▸ Passage given
++++++++++

Deutsche Version des Artikels (Beta)

Among the books in my shelf I consult the most often is Jack Levine’s United States Cryptographic Patents, 1861-1989. This work lists thousands of patents related to encryption technology, all of which are today available on Google Patents. Among the patents from Levine’s book I have covered on this blog is Marie Vahjen’s device for secret writing.

There is still plenty to discover, as only small parts of the crypto patent history have been researched so far.

 

Frank S. Baldwin’s cipher

A patent in Levine’s book I didn’t know until recently is a cipher disk invented by a certain Frank S. Baldwin from St. Louis, Missouri. When I searched for this name on the internet, I was quite surprised. Apparently, Frank Stephen Baldwin (1838-1925) …

Source: Wikimedia Commons

… was a notable US engineer who invented a pinwheel calculator in 1875. According to Wikipedia, he started the design of an improved machine in 1905 and was able to finalize it with the help of Jay R. Monroe who eventually bought the exclusive rights to the machine and started the Monroe Calculating Machine Company to manufacture it.

Baldwin filed his cipher disk patent in 1877. Blog reader Matthias Brüstle thankfully made me aware of it.

Source: Patent

Apparently, this invention wasn’t successful and didn’t play a major role in Baldwin’s career.

Badwin’s disk consists of three character rings. On the two outer ones (ring B and ring C), the alphabet from A to Z is inscribed; they are not movable. The inner ring bears the numbers from 0 to 25; it can be turned. The pointer in the middle is not relevant. Note that there is a hook connected to ring C between 0 and 25.

The following excerpt from the patent explains how Baldwin’s cipher works. The explanation is based on the key H 1 3 7 9 14 and the plaintext READ THIS:

Source: Patent

If the plaintext is longer than the key, the latter is repeated.

++++++++++

▸ Information shown
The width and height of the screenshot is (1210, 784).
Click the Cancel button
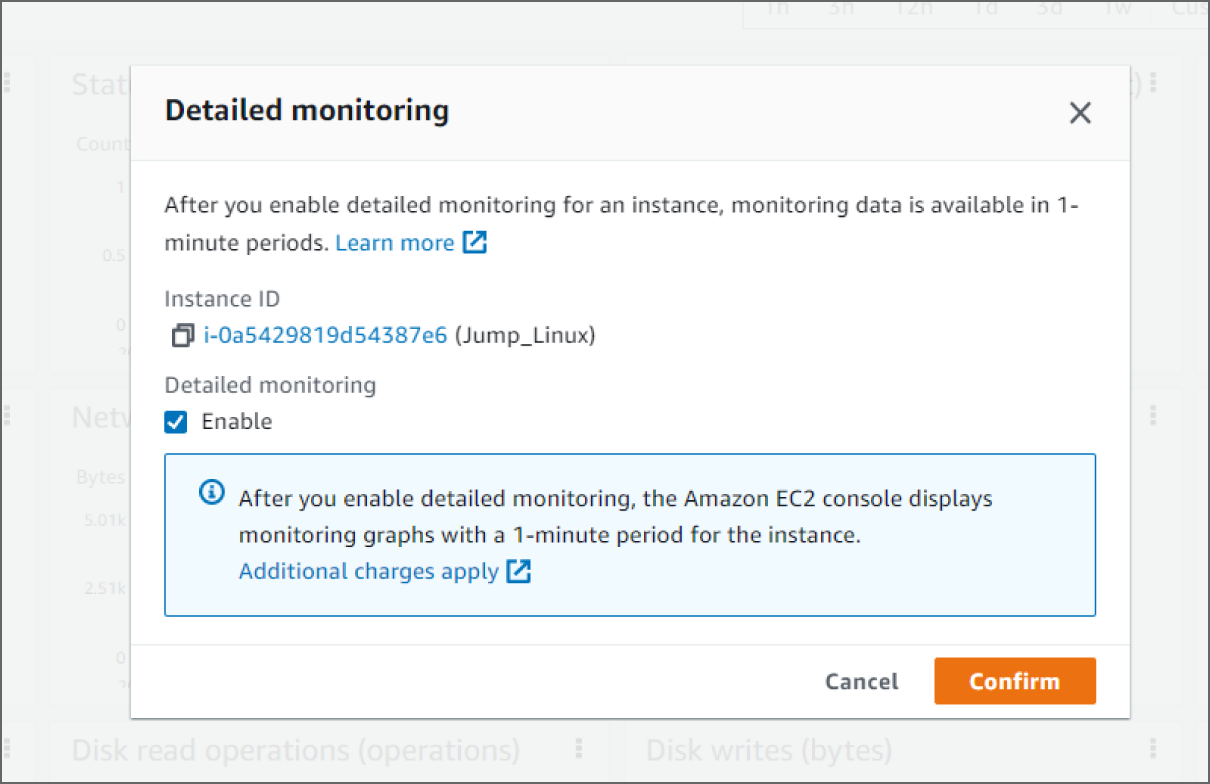click(862, 681)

++++++++++

▸ Problem 1
Say whether each statement agrees with the passage on Baldwin's cipher disk. Answer yes or no, and quote the words of the passage that decide it. (a) The inner ring of Baldwin's disk can be turned. (b) Baldwin filed his cipher disk patent in 1875. (c) When the plaintext is longer than the key, the key is repeated.
▸ Problem 2
Write a continuation of the passage on Baldwin's cipher disk, starting after its last sentence.

▸ Task answer 1
(a) Yes: "The inner ring bears the numbers from 0 to 25; it can be turned."
(b) No: "Baldwin filed his cipher disk patent in 1877."
(c) Yes: "If the plaintext is longer than the key, the latter is repeated."

▸ Task answer 2
The method implemented by Baldwin’s device is similar to an autokey Vigenère cipher. Each encryption step is dependent on the previously encrypted plaintext. The key consists of a letter used as a starting vector as well as a series of numbers used as offsets.

A Perl script Matthias Brüstle created is available here.

Matthias provided me the following example encryption:

Key: C 4 13 2

Plaintext: NOW AND THEN AUGUSTA THOUGHT OF HER PRIZEFIGHTER

Ciphertext: OJOIROWEUJSLXFURGAKZGSNORWHIRGCHDWRBBWXKT

 

Challenge

Matthias Brüstle has created two challenges based on Baldwin’s cipher disk. The plaintext language is English. The key was generated at random.

Challenge 1 (the key consists of a letter and six numbers):

ILVGPMTSSYTRFXFPGWYVDCLVEKWCUTQUYWDYRGTIPWPPCMQ
OBXLJDZBLQWVUDMAKZXRSEZWAXRNMAYLDPTZBYEQFICMWLI
QUYSFZNBLARCAXCUQPQFRJLQEJWZJSTMMYLSJFLEANLZYFJMZ
VVCFQLVIIKPZQVOERLUYPZJRPSJGUETEDDSIVDPHSYGPTYZRBFE
HOZYESOENZWHDFPSA

Challenge 2 (the key consists of a letter and up to ten numbers):

UEEVPCHHHRNVUDCEXIEMJHWGQYYTJWLNSAXBPJNFXYNVDVK
ZKWAOCOMFVXSBJNDUGPGBWGCOSOUEIXVDKYCBWTMNIGVA
KRRKYNVCHLIKSVHPLGXHRQSWEOIEMRKYZLRTAPNJWOXTRAQP
KMQSCVLPNDHDHTLJZSCMRHMUUKWFKPABVOETLUCJNBPDBR
QBVKOSEXQEPTBDXZXIDVRZKJEHXXZONIDUSRCYDRWETRC

Can a reader break these ciphertexts?

I want to thank Matthias Brüstle for informing me about this patent and for providing me these great challenges.


Further reading: Can a reader help to correctly decrypt this WW2 message?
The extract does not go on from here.